Objective:
Please list every line in the items below that contains the word "chart".

Provided records:
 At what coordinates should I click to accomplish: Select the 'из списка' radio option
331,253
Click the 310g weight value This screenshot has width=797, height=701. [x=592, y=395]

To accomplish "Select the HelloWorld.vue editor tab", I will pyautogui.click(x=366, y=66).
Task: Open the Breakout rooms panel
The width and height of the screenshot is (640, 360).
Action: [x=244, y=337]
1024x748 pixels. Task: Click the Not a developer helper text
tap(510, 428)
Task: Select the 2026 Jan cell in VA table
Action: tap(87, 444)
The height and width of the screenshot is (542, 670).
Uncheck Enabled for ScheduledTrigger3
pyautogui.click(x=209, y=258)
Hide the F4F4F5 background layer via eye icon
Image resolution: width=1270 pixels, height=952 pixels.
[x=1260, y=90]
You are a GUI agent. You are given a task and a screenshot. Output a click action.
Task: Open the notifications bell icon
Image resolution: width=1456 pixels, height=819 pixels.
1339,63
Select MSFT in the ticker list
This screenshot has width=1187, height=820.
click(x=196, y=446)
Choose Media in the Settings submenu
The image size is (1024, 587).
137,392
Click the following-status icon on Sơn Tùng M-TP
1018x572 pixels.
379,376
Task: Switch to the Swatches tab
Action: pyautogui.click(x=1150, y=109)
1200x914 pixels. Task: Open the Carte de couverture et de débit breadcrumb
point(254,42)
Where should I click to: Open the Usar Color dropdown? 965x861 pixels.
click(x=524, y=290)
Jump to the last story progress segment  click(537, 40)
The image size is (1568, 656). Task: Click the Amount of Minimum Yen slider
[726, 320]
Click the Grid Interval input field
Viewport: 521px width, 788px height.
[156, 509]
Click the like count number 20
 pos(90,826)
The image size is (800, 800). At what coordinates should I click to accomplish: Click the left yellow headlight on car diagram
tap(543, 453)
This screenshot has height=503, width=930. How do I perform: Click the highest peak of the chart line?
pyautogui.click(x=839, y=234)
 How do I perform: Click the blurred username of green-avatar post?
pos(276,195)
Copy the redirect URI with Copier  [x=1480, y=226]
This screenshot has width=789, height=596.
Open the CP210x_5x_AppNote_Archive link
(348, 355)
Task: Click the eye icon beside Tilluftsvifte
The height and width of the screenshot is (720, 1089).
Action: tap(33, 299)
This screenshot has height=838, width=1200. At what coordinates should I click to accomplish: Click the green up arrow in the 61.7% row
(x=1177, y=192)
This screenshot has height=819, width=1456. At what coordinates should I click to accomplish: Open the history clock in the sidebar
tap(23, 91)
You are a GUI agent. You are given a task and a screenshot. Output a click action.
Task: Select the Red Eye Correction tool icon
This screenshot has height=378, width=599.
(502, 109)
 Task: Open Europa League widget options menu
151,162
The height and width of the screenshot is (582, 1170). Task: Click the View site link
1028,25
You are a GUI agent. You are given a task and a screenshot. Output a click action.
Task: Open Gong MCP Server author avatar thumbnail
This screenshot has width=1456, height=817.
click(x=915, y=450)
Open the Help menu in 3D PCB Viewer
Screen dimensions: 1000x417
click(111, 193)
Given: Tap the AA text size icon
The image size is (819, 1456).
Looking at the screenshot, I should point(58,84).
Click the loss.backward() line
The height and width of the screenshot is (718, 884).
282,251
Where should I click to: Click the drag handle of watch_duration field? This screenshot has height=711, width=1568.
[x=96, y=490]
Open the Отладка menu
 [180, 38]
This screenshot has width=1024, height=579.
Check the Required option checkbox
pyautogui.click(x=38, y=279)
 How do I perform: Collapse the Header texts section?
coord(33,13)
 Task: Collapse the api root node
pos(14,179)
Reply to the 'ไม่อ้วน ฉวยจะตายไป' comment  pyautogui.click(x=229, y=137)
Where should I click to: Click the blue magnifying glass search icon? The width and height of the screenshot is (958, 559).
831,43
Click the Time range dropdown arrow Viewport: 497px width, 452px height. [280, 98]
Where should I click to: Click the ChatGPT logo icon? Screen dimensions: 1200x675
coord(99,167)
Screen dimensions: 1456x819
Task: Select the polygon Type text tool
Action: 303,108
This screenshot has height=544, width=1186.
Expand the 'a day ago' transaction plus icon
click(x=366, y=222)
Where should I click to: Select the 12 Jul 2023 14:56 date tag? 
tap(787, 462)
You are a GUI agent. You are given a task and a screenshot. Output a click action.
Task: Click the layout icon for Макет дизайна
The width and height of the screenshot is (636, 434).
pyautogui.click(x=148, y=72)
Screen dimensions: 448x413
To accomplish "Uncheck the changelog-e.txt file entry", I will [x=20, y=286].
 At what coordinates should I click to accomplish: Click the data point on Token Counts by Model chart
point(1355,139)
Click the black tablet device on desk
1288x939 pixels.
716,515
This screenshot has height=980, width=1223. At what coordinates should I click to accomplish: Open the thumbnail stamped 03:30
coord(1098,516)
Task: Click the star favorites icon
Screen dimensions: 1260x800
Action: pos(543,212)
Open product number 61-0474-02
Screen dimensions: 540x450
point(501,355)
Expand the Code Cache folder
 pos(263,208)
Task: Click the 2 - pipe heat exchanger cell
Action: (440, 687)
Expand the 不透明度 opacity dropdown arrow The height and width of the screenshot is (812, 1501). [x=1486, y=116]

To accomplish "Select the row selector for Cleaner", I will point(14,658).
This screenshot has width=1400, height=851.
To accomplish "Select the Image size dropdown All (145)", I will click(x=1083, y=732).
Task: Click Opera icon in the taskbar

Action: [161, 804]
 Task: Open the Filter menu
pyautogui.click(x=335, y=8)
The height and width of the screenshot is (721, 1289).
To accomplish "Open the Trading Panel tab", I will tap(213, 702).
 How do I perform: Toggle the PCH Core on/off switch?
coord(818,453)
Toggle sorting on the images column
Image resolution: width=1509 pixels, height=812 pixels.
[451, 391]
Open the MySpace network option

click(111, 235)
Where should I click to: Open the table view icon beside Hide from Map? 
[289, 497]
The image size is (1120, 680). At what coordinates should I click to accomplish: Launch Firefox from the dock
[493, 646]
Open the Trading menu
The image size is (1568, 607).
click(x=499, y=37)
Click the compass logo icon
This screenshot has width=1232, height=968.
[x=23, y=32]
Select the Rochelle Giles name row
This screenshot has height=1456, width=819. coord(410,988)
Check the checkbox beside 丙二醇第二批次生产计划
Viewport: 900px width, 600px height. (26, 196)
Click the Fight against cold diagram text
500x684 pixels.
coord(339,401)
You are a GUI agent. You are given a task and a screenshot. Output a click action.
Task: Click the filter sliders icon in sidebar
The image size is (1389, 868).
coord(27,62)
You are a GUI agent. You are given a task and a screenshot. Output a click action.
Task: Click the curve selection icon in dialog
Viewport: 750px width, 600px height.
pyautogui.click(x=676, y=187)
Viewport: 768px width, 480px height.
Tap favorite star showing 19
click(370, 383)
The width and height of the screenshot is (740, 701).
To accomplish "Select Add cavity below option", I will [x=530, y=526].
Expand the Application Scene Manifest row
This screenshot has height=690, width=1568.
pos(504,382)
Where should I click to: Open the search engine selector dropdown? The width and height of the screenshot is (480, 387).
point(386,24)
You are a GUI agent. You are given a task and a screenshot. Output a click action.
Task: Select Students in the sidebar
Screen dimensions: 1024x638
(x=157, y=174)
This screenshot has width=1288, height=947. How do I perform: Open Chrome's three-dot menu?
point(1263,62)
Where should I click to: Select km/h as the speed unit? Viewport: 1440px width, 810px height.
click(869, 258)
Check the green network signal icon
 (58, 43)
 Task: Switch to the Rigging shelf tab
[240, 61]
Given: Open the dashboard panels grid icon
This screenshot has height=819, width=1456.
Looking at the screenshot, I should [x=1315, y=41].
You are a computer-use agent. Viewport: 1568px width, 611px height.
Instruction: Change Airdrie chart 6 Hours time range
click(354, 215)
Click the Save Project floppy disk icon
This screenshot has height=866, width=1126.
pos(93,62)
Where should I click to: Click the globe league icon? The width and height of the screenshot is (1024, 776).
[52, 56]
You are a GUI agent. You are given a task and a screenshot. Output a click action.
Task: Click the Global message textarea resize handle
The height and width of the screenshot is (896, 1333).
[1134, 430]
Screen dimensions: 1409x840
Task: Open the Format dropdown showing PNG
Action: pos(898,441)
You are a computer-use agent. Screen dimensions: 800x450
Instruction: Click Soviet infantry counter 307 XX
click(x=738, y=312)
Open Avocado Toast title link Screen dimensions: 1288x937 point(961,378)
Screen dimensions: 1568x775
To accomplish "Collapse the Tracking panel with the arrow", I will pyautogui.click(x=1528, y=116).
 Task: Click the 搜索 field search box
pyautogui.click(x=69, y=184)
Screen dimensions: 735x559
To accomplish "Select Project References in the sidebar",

Task output:
This screenshot has height=503, width=930. How do I perform: Click the highest peak of the chart line?
 At what coordinates should I click to accomplish: Click the data point on Token Counts by Model chart
Instruction: Change Airdrie chart 6 Hours time range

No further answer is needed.